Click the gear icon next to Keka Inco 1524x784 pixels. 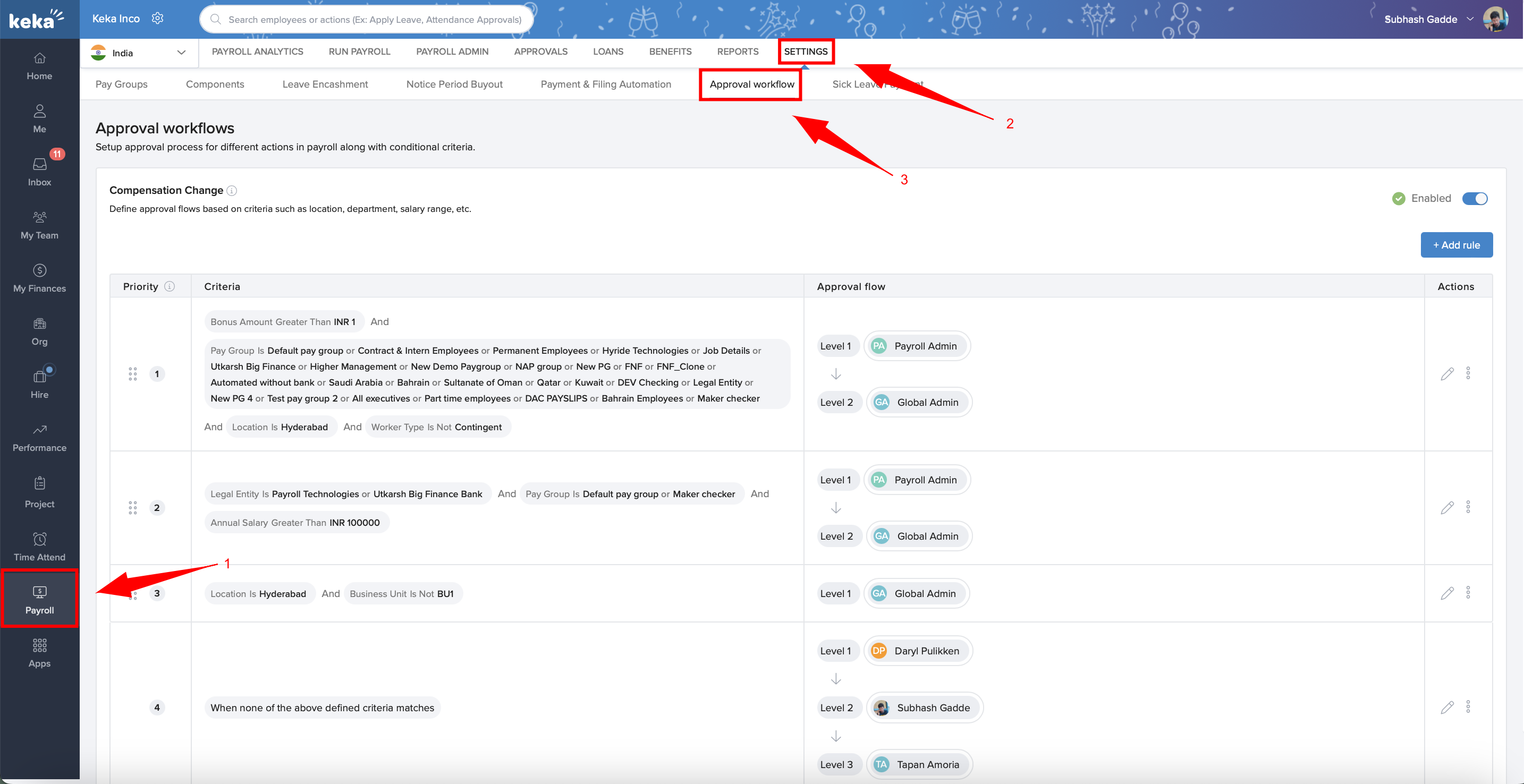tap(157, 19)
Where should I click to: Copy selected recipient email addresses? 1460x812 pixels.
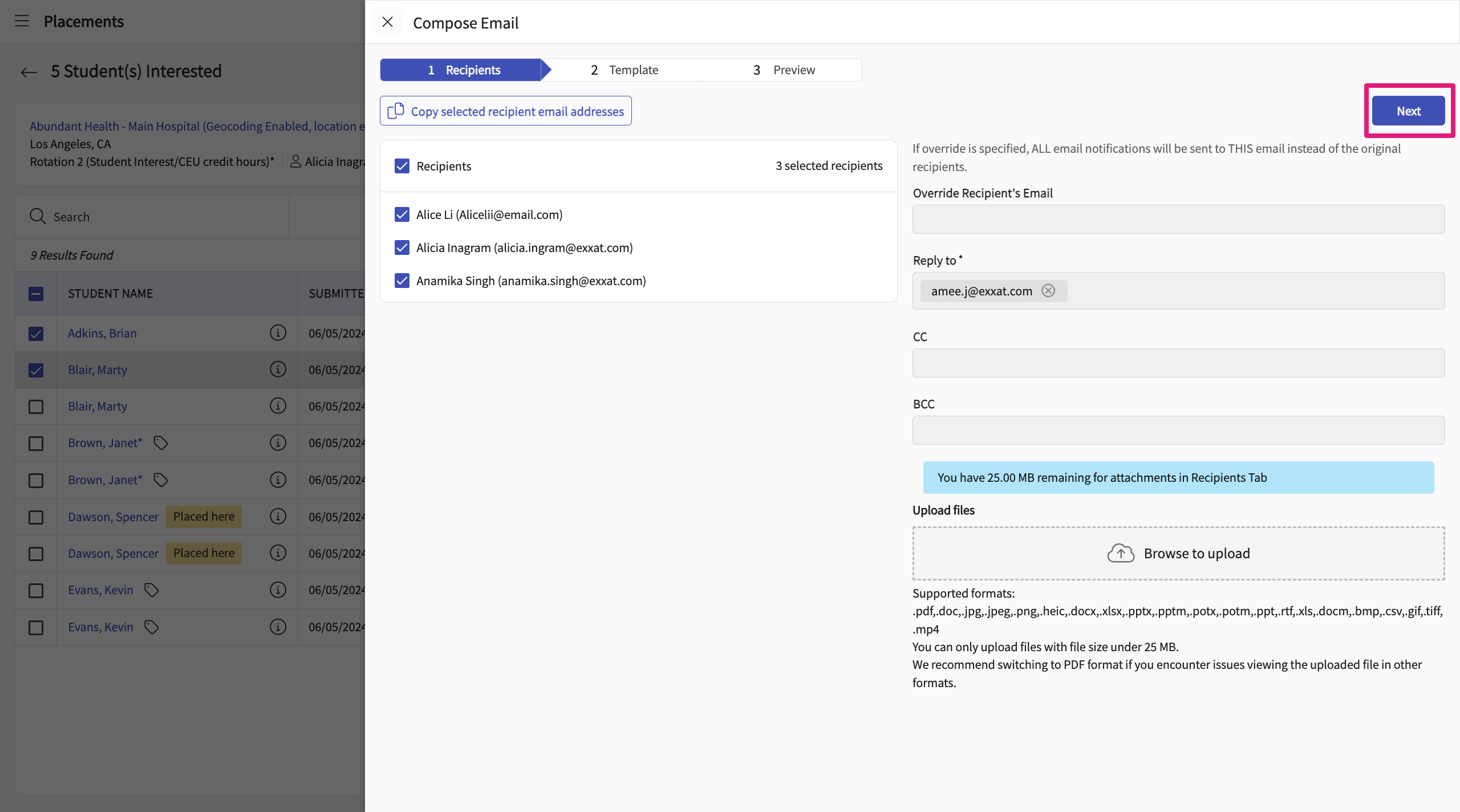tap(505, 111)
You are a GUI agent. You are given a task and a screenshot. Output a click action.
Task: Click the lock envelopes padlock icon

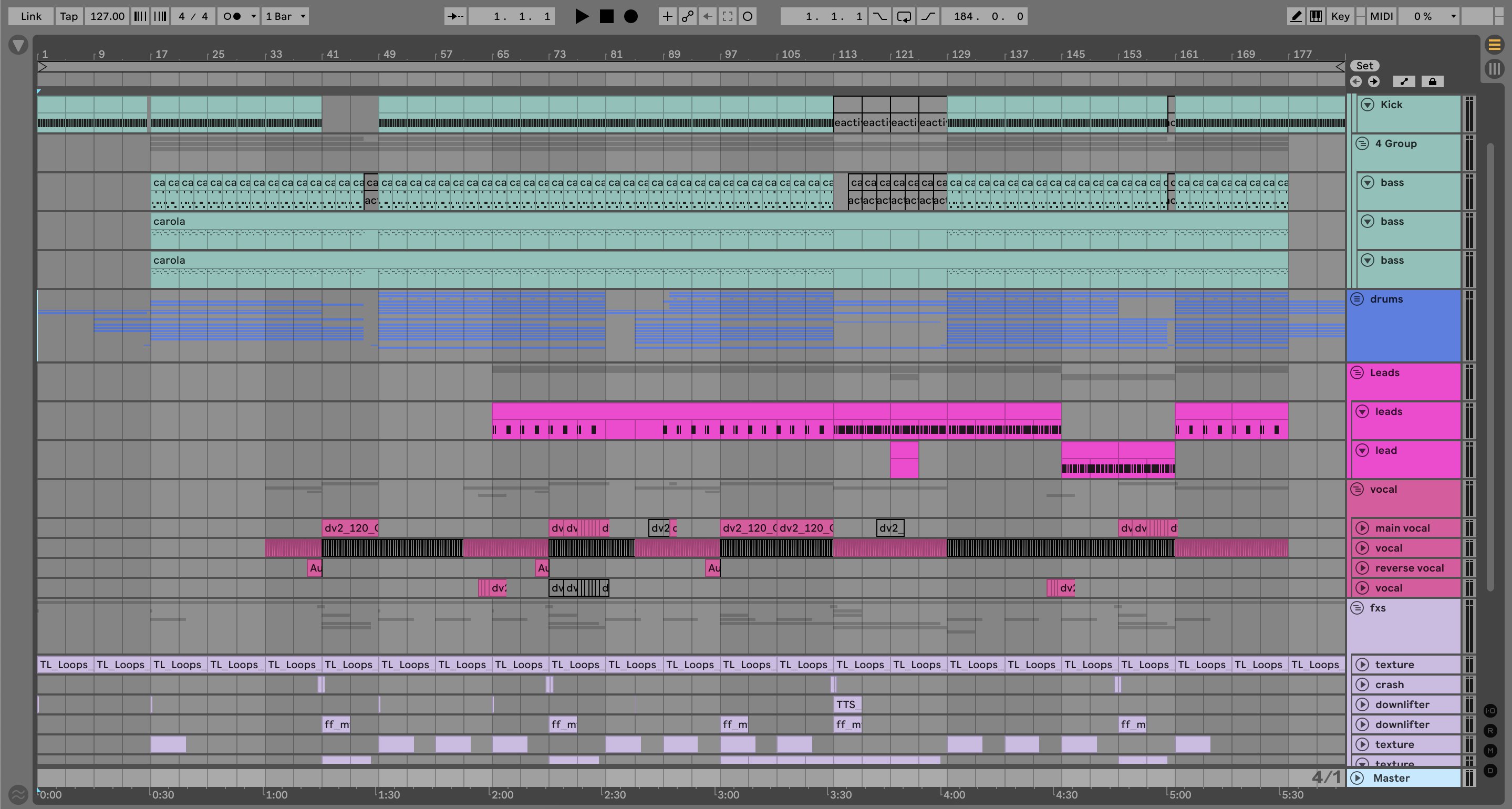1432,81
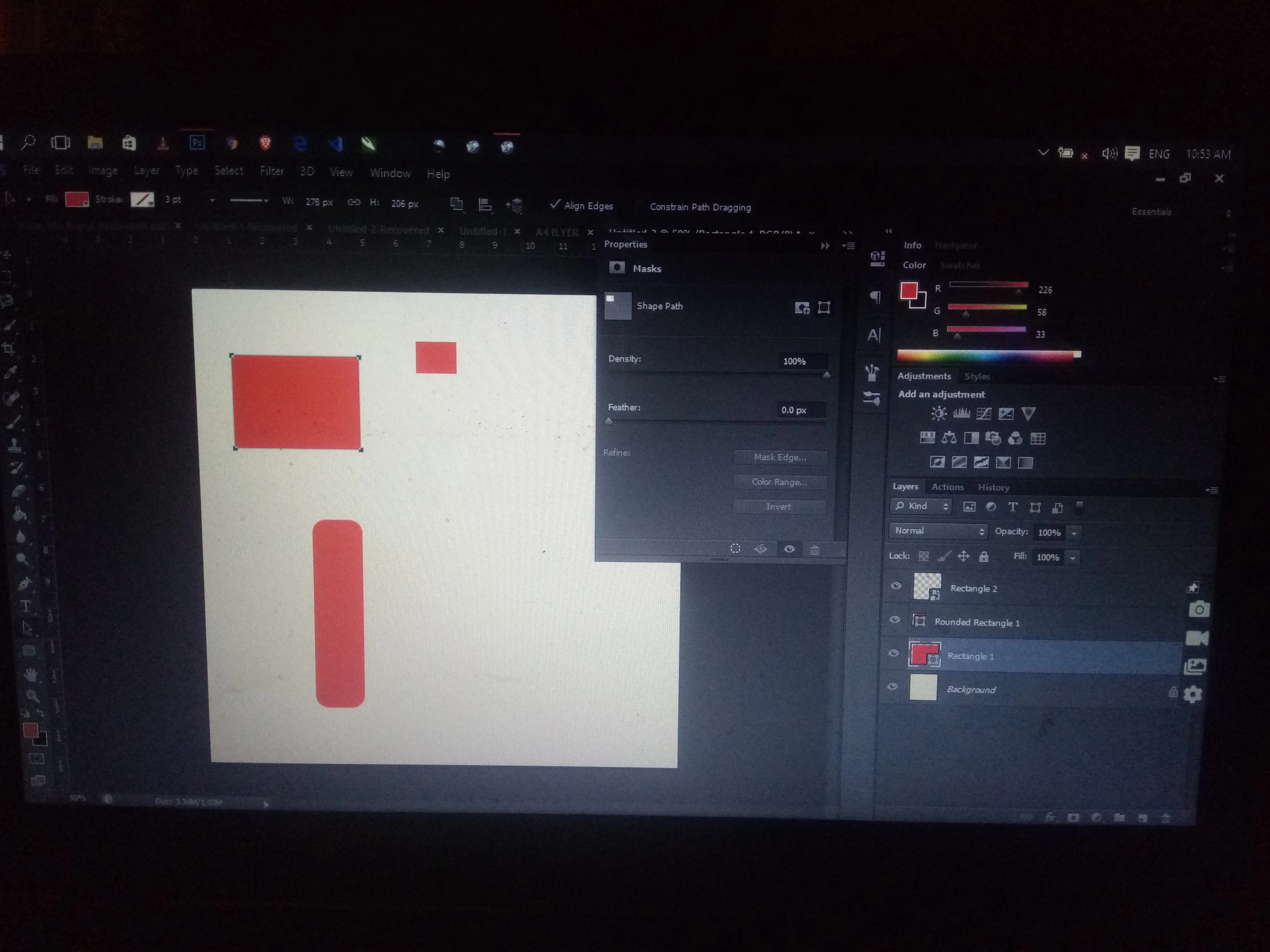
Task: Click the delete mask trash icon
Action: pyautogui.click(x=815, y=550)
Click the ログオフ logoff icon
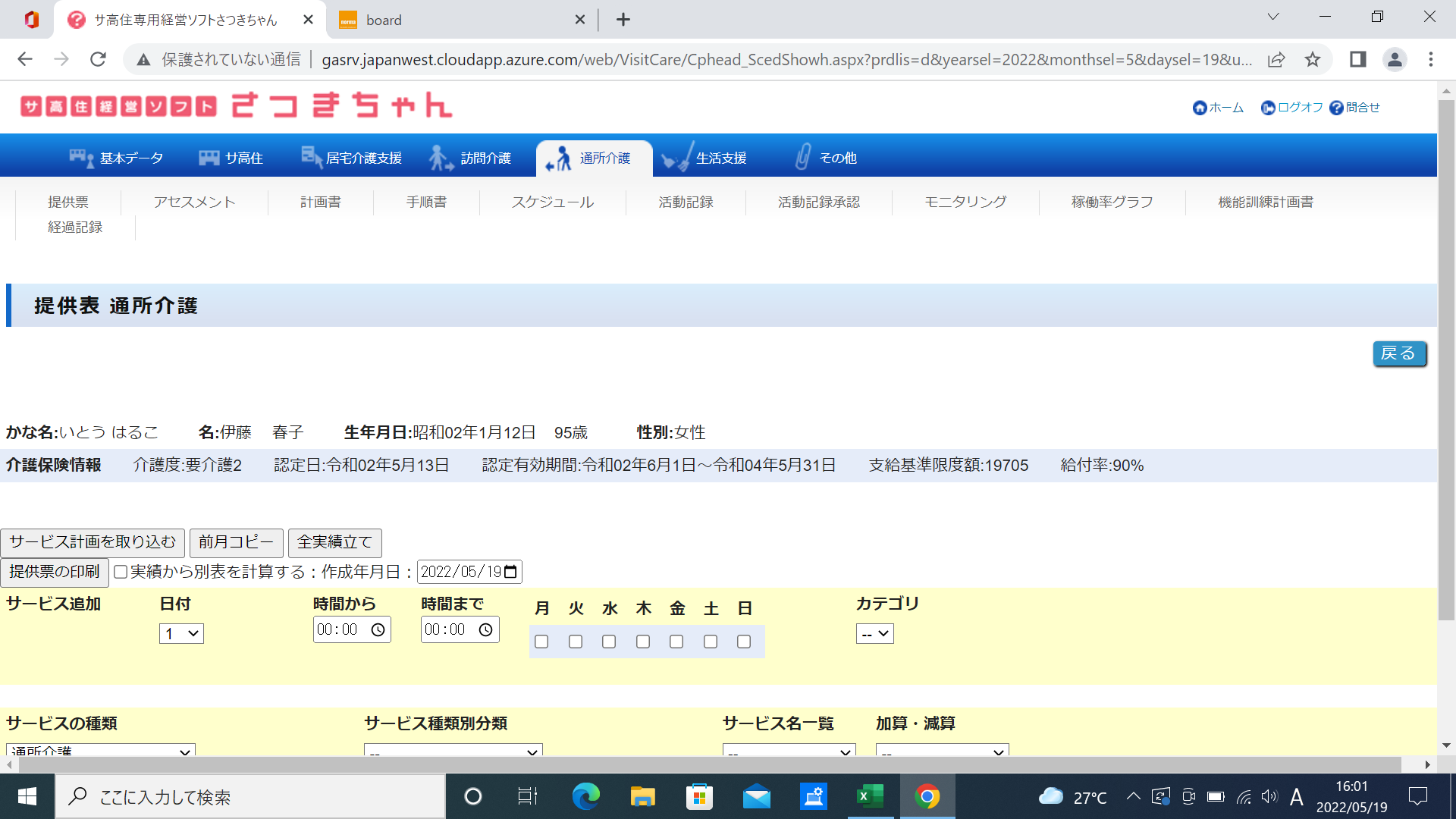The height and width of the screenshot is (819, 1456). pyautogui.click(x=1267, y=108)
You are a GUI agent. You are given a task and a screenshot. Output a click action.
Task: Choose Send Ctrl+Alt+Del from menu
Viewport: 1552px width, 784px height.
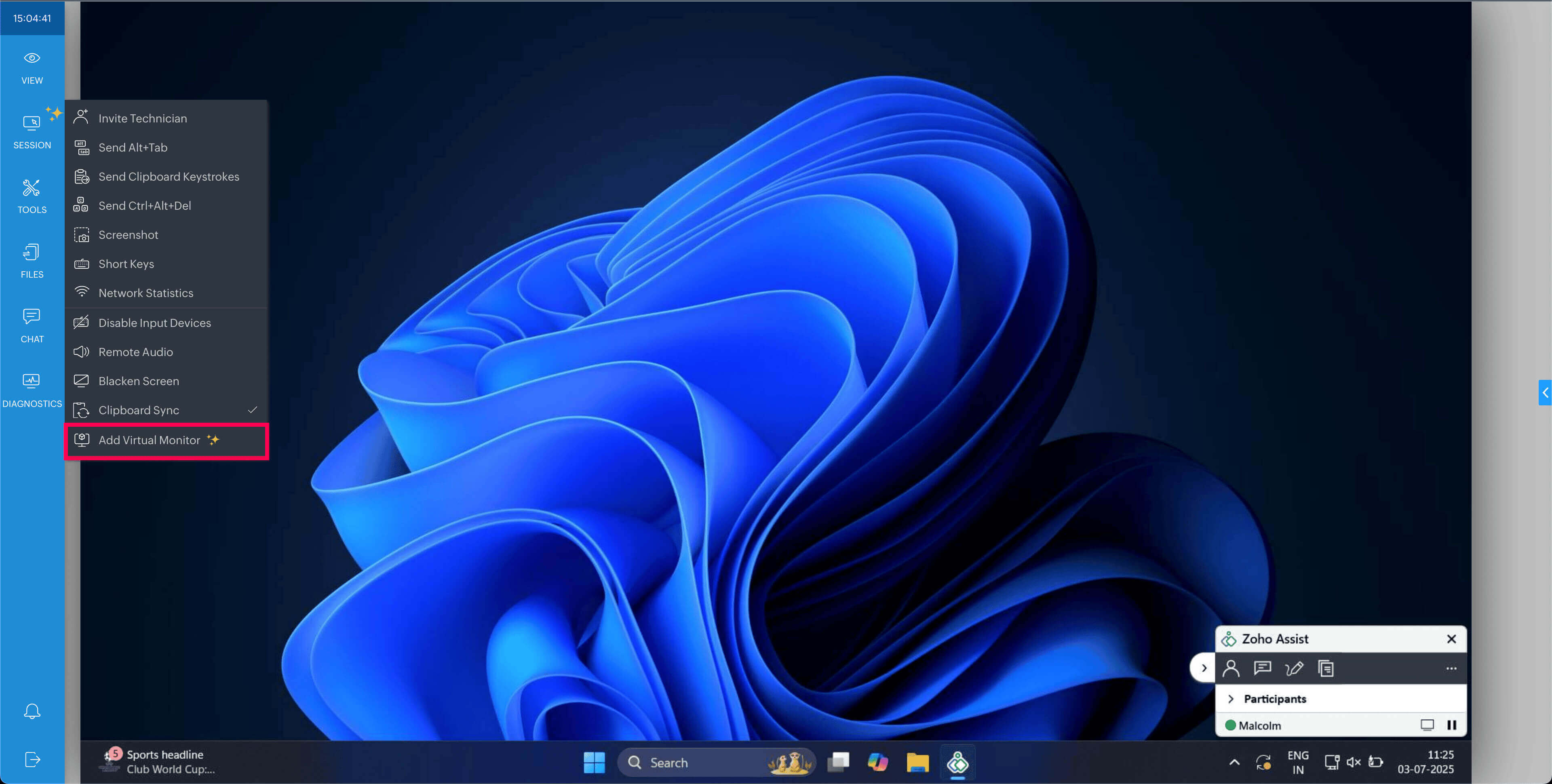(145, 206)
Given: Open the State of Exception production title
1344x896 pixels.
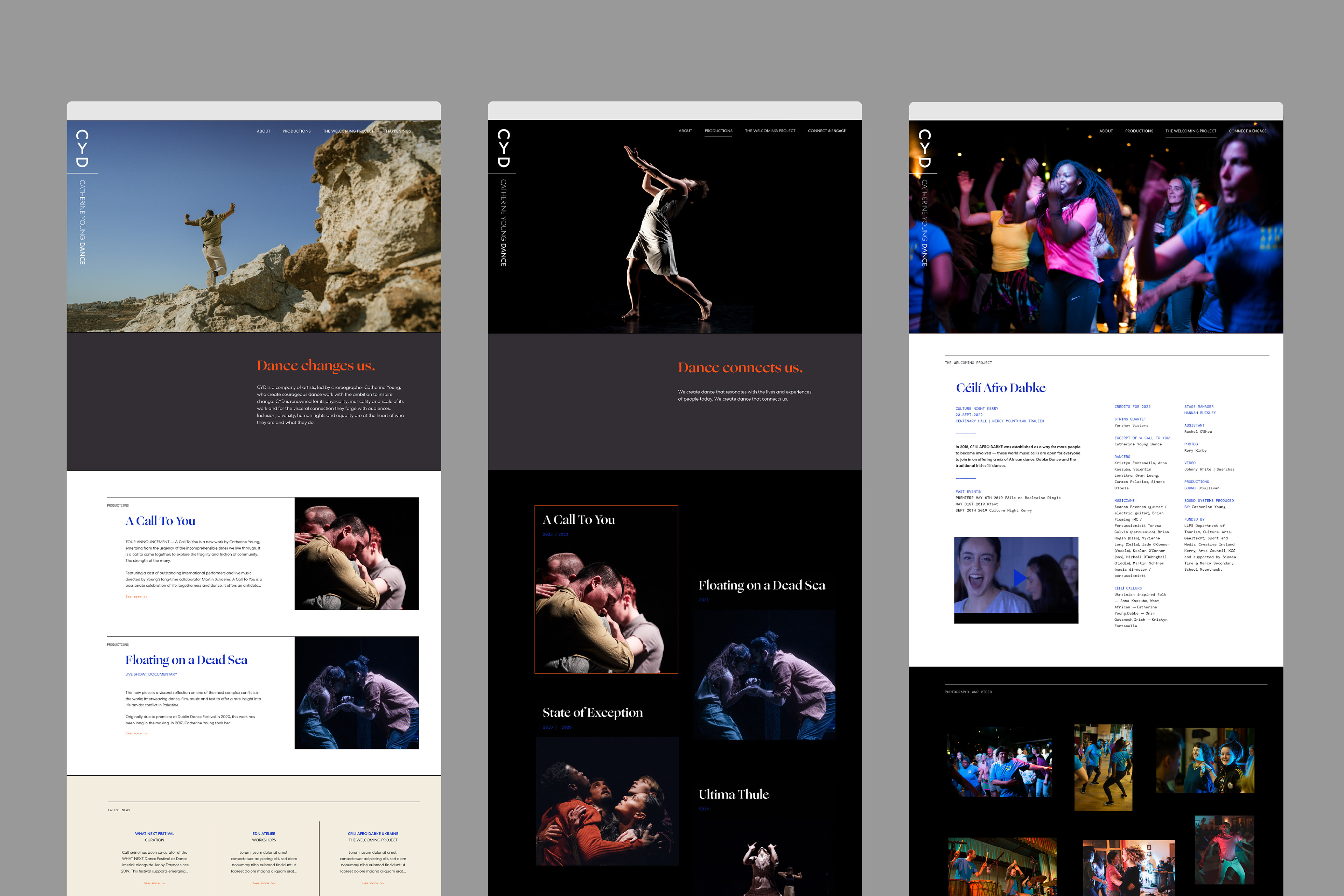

* * * * * * * * *

▶ **EXERCISE DETAILS**: Reproduce the span beginning at the line with "Task: Choose Send Ctrl+Alt+Del from menu" and ending at the last line of the entries above, inclusive, exactly as it stands. Exclude the pictures.

▶ **EXPECTED OUTPUT**:
Task: Choose Send Ctrl+Alt+Del from menu
Viewport: 1552px width, 784px height.
(145, 206)
Given: Open the State of Exception production title
1344x896 pixels.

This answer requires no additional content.